In order to determine cancer malignancy, pathologists first must find the malignant cells in cancer lesions.1 The nuclei in cancer cells have typical morphological features, such as irregular shapes and large sizes,2–4 which allow pathologists to identify cancer cells through microscopic examination of lesions.
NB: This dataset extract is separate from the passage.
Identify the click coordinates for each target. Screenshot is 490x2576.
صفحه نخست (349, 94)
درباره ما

Optical microscopy of cell nuclei is the primary histological method, widely used for cancer diagnosis and malignancy grading.5 Recently, several modern optical microscopy technologies have been explored for in vivo imaging of cell nuclei, including reflectance confocal microscopy,6–9 multiphoton microscopy,10–12 third-harmonic generation microscopy,13,14 and ultraviolet photoacoustic microscopy (UV-PAM).15 Without staining cell nuclei, reflectance confocal microscopy relies on the difference in refractive indices between cell nuclei and other tissue microstructures for image contrast.6,8 However, the refractive index of cell nuclei is unspecific in tissues, which prevents reflectance confocal microscopy from providing specific image contrast for nuclei.6 Multiphoton microscopy produces in vivo images of cell nuclei by detecting autofluorescence of reduced nicotinamide adenine dinucleotide (NADH).11 Because NADH, a coenzyme in mitochondria, is located in cytoplasm around cell nuclei, multiphoton images show cell nuclei in negative contrast;11,12,16 hence, multiphoton microscopy cannot image subnuclear structures such as nucleoli. Third harmonic light is generated by lipid bodies and collagen in tissue.17,18 Third harmonic generation microscopy can employ backscattered third harmonic light to construct images of tissue structure, even though the image contrast is relatively low for cell nuclei.13,14 In contrast, UV-PAM produces in vivo images of unstained cell nuclei with specific, positive, and high-image contrast.
UV-PAM is a new technique capable of specifically imaging of cell nuclei.15 In UV-PAM, a pulsed laser beam of ultraviolet light (UV) is focused into biological tissue. DNA and RNA, two major components of cell nuclei, strongly absorb UV light at wavelengths around 260 nm.19,20 The absorbed light is converted into heat in the nuclei. Thermoelastic expansion generates ultrasonic waves, which are detected as photoacoustic signals by a focused ultrasonic transducer. The photoacoustic signals are then processed to produce an image with positive contrast for the cell nuclei. Although DNA and RNA in cell nuclei strongly absorb UV light at 260 nm, proteins in the cytoplasm can absorb UV light as well.21 As a result, the UV absorption of proteins produces a background in the image. Therefore, the contrast of cell nuclei in a photoacoustic image depends on the difference in UV absorption between cell nuclei and the cytoplasm, which varies with the optical wavelength. Using light with a wavelength of 266 nm, we have shown that the photoacoustic imaging technique can generate high contrast in vivo images of nuclei.15 Other than the 266-nm wavelength, various UV wavelengths are available within the absorption spectra of DNA and RNA, but it is not known whether these wavelengths can yield high contrast in vivo images of nuclei. In particular, the optimal wavelength, which can yield the best image contrast, is not known for in vivo photoacoustic imaging of cell nuclei. In order to find the optimal wavelength, we imaged cell nuclei in mouse ear skin in vivo at various wavelengths, using a UV-PAM system with a tunable laser.
Materials and Methods
Four female athymic nude mice were purchased from Harlan Laboratories (Indianapolis, IN). The mice were anesthetized with 1% isoflurane (Butler Animal Health Supply, Dublin, OH) delivered in pure oxygen (Airgas, St. Louis, MO) at a flow rate of . Before imaging, the mouse ear skin was gently washed three times using distilled water. After imaging, and the inhalational anesthesia was stopped, the mice recovered in 10 min. All experimental animal procedures were carried out in conformity with the laboratory animal protocol of the Animal Studies Committee of Washington University in St. Louis.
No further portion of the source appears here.